In-place broadcasting preserves the original layout.
Out-of-place broadcasting always returns an owning array of a compact layout with the same shape and the stride ordered the same.
julia> using MoYe
julia> a = MoYeArray{Float64}(undef, @Layout((3,2), (2,1)))
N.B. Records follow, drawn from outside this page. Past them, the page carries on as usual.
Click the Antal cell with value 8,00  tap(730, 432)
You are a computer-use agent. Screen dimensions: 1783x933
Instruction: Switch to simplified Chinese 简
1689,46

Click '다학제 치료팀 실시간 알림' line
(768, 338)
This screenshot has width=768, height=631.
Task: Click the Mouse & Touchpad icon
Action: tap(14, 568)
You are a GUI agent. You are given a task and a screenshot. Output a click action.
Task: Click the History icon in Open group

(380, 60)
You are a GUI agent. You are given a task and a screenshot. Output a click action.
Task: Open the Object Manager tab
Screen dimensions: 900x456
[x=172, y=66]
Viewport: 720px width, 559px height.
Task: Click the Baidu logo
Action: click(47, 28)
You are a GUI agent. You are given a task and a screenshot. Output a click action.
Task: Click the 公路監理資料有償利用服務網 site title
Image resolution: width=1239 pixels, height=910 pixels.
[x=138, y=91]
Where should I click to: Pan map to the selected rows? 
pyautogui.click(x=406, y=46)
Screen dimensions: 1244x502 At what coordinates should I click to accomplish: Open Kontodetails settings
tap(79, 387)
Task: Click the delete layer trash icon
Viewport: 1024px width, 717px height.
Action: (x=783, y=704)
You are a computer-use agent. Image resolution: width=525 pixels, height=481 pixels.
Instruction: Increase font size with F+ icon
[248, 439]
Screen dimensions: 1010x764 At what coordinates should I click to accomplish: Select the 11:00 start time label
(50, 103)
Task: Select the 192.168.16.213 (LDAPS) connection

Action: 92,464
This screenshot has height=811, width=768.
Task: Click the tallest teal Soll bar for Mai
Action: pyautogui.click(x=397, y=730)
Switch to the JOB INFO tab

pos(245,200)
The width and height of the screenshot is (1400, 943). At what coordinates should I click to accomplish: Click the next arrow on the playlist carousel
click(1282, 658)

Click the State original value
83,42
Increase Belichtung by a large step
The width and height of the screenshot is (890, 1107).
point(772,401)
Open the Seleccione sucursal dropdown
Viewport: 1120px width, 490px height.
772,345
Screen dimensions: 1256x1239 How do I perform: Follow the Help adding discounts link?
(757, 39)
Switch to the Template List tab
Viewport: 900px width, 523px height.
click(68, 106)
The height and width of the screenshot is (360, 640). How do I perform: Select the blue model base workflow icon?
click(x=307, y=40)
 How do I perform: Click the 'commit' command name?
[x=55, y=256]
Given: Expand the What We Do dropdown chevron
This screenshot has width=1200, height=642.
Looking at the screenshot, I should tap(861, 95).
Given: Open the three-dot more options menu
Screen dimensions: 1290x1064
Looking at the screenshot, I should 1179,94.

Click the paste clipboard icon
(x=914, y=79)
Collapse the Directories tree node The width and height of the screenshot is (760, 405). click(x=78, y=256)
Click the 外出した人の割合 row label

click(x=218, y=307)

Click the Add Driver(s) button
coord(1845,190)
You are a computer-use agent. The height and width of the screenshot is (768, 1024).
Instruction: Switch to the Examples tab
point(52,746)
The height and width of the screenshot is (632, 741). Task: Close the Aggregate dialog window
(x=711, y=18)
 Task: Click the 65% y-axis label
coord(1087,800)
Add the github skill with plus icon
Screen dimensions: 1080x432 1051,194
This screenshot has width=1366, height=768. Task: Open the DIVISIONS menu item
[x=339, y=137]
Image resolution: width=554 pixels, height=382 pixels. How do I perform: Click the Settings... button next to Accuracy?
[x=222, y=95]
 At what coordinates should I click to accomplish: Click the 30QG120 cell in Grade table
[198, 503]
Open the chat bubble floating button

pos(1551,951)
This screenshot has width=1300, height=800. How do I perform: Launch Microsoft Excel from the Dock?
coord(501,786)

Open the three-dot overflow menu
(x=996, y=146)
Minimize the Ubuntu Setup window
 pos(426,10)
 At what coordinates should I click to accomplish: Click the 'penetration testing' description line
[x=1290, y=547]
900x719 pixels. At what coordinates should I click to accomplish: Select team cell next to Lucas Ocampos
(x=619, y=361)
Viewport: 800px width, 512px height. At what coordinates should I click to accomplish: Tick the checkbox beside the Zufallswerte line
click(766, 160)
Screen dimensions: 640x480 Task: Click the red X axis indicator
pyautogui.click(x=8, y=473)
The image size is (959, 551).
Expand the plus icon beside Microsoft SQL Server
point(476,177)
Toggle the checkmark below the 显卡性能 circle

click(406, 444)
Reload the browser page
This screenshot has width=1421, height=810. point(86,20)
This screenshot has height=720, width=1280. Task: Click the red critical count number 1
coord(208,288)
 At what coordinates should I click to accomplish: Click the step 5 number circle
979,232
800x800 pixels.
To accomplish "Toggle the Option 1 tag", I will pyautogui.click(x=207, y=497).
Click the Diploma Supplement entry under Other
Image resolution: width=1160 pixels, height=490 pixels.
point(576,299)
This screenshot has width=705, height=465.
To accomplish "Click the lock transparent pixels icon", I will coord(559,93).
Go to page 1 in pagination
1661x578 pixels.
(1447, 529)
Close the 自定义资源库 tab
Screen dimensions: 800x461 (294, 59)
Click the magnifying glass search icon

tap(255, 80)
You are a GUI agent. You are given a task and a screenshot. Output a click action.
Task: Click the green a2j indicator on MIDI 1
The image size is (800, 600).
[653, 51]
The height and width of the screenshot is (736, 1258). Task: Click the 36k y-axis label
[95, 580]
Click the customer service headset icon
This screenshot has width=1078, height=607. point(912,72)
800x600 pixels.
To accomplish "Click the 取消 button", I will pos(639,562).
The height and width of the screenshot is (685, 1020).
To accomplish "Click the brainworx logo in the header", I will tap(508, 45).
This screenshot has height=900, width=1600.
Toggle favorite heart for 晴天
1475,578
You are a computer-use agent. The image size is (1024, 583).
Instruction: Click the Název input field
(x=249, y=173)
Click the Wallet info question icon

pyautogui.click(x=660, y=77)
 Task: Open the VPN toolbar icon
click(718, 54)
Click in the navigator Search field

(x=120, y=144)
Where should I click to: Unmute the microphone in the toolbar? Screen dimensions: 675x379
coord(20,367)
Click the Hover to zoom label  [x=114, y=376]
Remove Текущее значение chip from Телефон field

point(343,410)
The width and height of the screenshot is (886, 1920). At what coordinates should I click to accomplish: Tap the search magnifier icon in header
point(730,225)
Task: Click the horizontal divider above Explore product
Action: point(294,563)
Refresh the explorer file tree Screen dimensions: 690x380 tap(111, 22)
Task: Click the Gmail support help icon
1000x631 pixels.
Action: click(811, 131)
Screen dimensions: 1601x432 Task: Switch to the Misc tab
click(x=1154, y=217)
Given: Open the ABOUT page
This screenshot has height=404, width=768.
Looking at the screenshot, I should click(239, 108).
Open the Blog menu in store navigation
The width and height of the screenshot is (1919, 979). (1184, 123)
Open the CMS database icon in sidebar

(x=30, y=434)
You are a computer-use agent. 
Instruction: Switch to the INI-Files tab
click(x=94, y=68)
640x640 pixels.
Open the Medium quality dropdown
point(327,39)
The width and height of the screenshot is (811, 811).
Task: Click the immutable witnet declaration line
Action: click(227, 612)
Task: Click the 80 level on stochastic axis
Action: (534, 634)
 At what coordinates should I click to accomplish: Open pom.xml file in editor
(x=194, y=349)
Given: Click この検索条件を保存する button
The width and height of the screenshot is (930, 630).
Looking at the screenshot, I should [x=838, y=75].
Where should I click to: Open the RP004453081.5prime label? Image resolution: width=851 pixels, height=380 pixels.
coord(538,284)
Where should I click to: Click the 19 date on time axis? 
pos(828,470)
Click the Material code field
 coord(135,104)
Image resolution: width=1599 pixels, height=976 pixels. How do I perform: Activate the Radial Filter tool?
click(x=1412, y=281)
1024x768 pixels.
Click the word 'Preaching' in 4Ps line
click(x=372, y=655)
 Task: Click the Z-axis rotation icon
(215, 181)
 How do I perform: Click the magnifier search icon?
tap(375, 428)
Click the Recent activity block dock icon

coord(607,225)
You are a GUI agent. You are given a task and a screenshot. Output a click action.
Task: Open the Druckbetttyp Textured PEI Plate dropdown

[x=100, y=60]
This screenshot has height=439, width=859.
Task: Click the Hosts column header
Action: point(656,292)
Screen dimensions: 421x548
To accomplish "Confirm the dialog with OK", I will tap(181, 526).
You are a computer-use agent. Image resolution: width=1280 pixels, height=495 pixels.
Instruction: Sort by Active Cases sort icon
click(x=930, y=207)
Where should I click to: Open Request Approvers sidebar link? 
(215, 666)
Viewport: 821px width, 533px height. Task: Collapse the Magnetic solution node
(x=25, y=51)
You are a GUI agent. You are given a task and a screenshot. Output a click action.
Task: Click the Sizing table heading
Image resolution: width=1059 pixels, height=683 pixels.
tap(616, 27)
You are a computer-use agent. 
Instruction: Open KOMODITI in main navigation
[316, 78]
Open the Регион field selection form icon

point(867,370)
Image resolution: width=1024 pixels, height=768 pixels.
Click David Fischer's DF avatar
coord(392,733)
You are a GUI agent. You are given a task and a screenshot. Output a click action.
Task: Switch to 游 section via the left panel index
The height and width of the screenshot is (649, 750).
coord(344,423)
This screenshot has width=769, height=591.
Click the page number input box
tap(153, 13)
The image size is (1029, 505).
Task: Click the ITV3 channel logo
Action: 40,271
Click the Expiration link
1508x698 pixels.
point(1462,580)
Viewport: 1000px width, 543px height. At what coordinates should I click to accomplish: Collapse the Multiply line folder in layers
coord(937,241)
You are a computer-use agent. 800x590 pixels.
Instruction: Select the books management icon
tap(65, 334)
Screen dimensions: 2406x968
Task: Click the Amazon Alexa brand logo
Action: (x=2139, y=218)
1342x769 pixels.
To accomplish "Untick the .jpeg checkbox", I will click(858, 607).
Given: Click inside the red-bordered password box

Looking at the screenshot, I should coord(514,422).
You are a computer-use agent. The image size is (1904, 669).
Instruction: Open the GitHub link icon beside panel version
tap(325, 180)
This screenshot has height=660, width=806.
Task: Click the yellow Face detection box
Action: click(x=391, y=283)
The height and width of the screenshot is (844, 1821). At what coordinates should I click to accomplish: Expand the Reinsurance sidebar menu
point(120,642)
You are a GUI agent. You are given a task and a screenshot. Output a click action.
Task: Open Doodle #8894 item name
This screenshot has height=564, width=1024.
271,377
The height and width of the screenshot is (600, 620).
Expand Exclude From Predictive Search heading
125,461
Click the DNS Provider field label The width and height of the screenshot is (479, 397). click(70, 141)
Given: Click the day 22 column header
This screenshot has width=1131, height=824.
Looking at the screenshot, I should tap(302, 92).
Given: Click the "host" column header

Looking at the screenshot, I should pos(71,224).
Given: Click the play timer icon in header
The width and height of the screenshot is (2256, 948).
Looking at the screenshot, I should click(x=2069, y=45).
3×2 MoYeArray{Float64, 2, ArrayEngine{Float64, 6}, StaticLayout{2, Tuple{Static.StaticInt{3}, Static.StaticInt{2}}, Tuple{Static.StaticInt{2}, Static.StaticInt{1}}}} with indices _1:_3×_1:_2: 6.91606e-310 5.0e-324 2.76237e-318 5.0e-324 4.0e-323 6.9161e-310
julia> fill!(a, 1.0);
julia> a .* 3
3×2 MoYeArray{Float64, 2, ArrayEngine{Float64, 6}, StaticLayout{2, Tuple{Static.StaticInt{3}, Static.StaticInt{2}}, Tuple{Static.StaticInt{2}, Static.StaticInt{1}}}} with indices _1:_3×_1:_2: 3.0 3.0 3.0 3.0 3.0 3.0
julia> a .+ a
3×2 MoYeArray{Float64, 2, ArrayEngine{Float64, 6}, StaticLayout{2, Tuple{Static.StaticInt{3}, Static.StaticInt{2}}, Tuple{Static.StaticInt{2}, Static.StaticInt{1}}}} with indices _1:_3×_1:_2: 2.0 2.0 2.0 2.0 2.0 2.0
julia> b = MoYeArray{Float64}(undef, @Layout((3,), (2,))) |> zeros!; # Create a vector
julia> a .- b
3×2 MoYeArray{Float64, 2, ArrayEngine{Float64, 6}, StaticLayout{2, Tuple{Static.StaticInt{3}, Static.StaticInt{2}}, Tuple{Static.StaticInt{2}, Static.StaticInt{1}}}} with indices _1:_3×_1:_2: 1.0 1.0 1.0 1.0 1.0 1.0
On GPU
(In-place) broadcasting on device should just work:
julia> function f()
a = MoYeArray{Float64}(undef, @Layout((3,2)))
fill!(a, one(eltype(a)))
a .= a .* 2
@cushow sum(a)
b = CUDA.exp.(a)
@cushow sum(b)
return nothing
end
f (generic function with 1 method)
julia> @cuda f()
sum(a) = 12.000000
sum(b) = 44.334337
CUDA.HostKernel{typeof(f), Tuple{}}(f, CuFunction(Ptr{CUDA.CUfunc_st} @0x0000026e00ca1af0, CuModule(Ptr{CUDA.CUmod_st} @0x0000026e15cfc900, CuContext(0x0000026da1fff8b0, instance e5a1871b578f5adb))), CUDA.KernelState(Ptr{Nothing} @0x0000000204e00000))